▸ Latihan:
Tulis ulang bagian dari baris yang memuat "Viewport: 572px width, 429px" hingga akhir catatan, ganti "Instruction" dengan "Command" dan biarkan selebihnya tetap sama. Jangan sertakan gambar dalam jawaban.
#### Catatan Tersedia ####
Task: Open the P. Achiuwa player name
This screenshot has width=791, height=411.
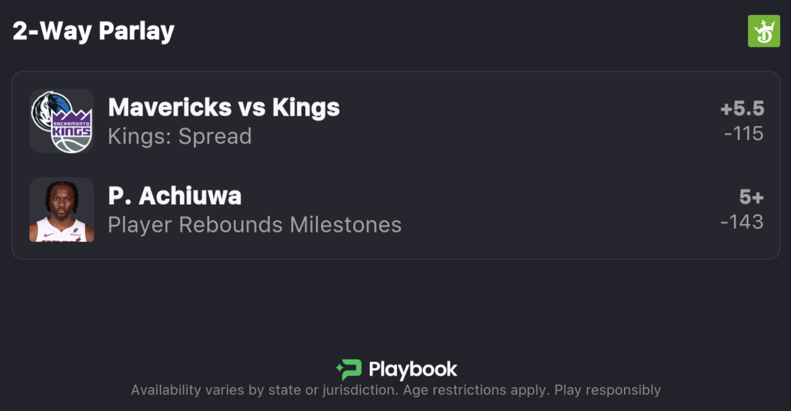Action: (x=175, y=196)
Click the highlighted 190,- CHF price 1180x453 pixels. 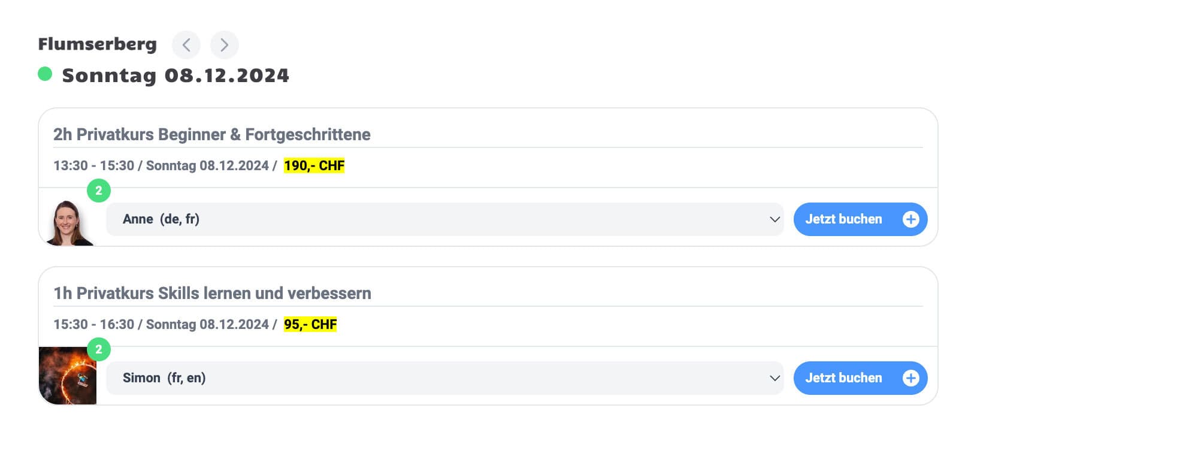click(314, 165)
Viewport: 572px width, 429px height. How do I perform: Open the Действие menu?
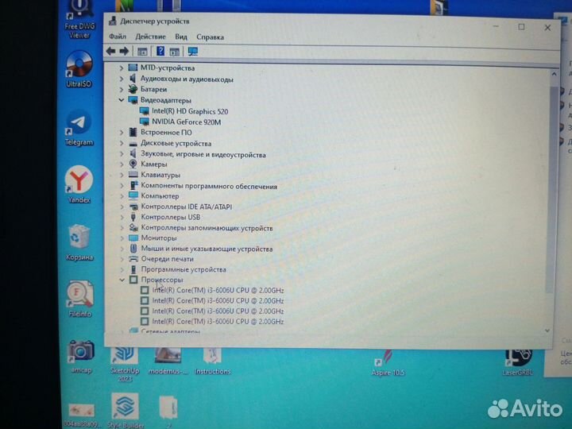pos(150,37)
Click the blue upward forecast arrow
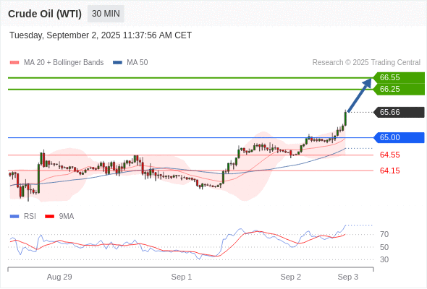The height and width of the screenshot is (289, 427). tap(360, 95)
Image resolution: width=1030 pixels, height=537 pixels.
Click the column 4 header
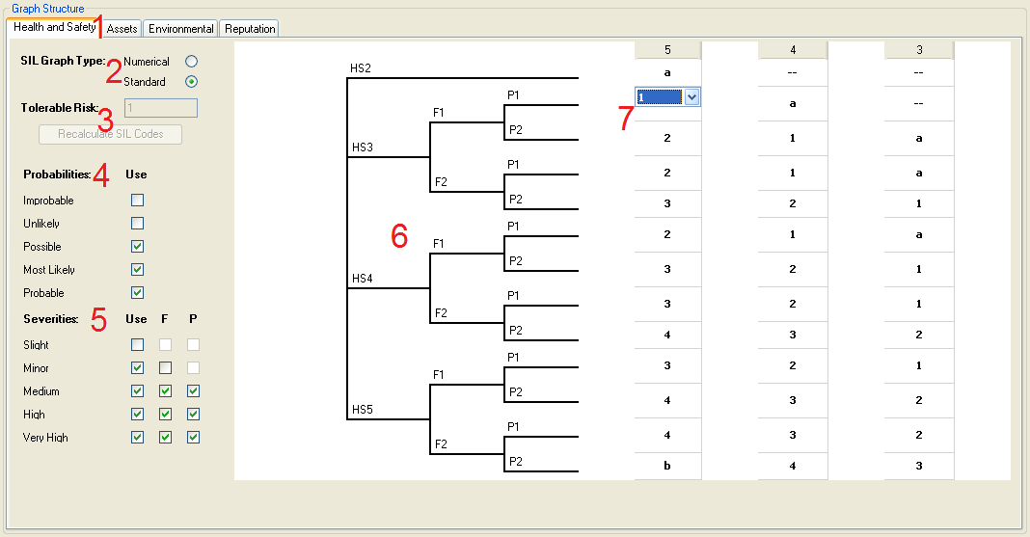793,50
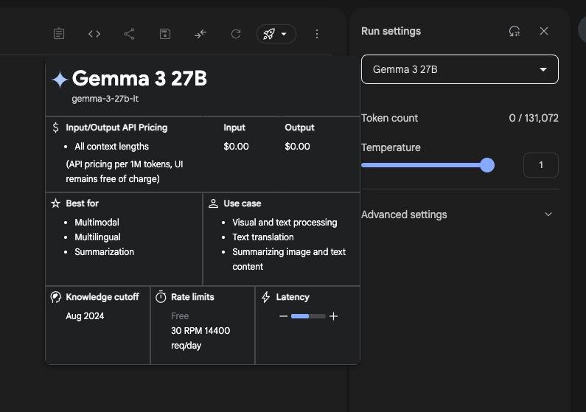Screen dimensions: 586x412
Task: Click the user avatar at top right
Action: point(582,29)
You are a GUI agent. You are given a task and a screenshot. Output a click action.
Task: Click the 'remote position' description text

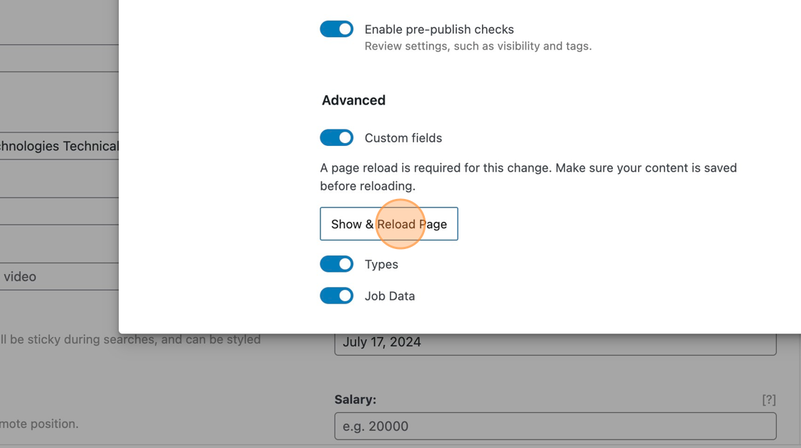point(39,424)
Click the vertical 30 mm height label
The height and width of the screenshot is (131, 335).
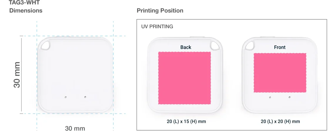point(17,74)
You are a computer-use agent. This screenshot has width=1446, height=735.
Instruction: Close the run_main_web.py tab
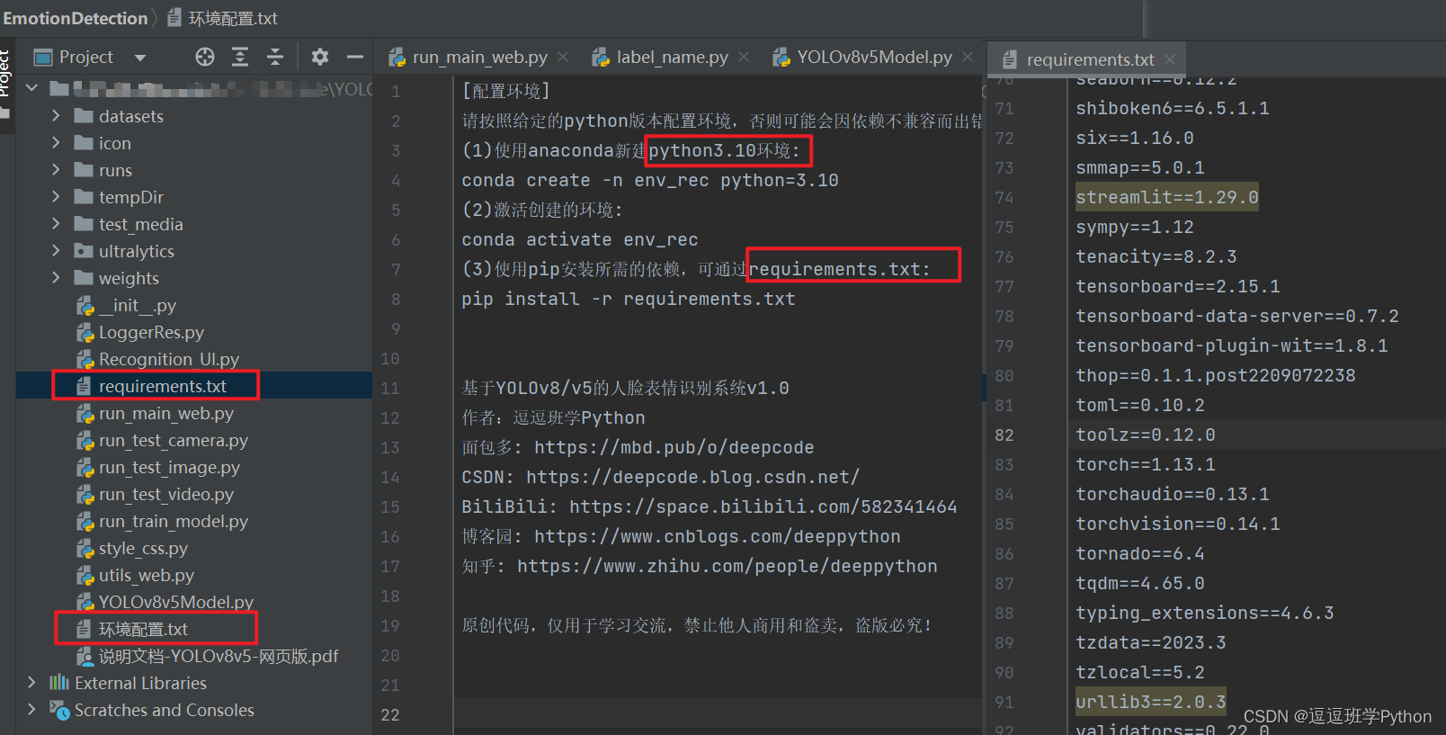click(x=563, y=57)
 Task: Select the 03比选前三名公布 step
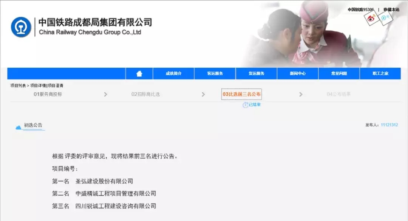point(241,94)
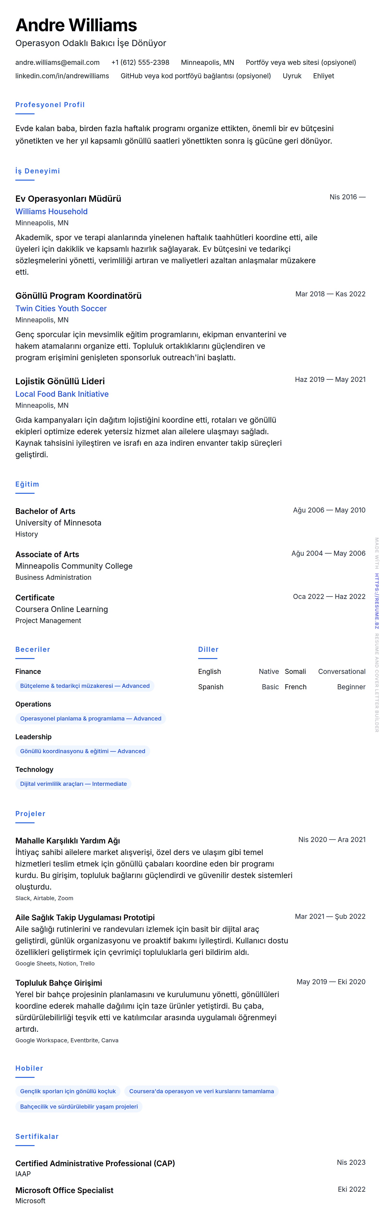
####
▸ Hasil Latihan:
Viewport: 572px width, 429px height. How do I perform: Open the Действие menu?
pos(150,37)
Click the blue upward forecast arrow
The height and width of the screenshot is (289, 427). tap(360, 95)
Image resolution: width=1030 pixels, height=537 pixels.
Click the column 4 header
793,50
Screen dimensions: 586x412
Task: Click the user avatar at top right
Action: point(582,29)
You are a GUI agent. You are given a task and a screenshot. Output a click action.
Task: Click the 'remote position' description text

point(39,424)
Click the vertical 30 mm height label
The height and width of the screenshot is (131, 335).
point(17,74)
You are a computer-use agent. This screenshot has width=1446, height=735.
Command: Close the run_main_web.py tab
click(x=563, y=57)
 Task: Select the 03比选前三名公布 step
point(241,94)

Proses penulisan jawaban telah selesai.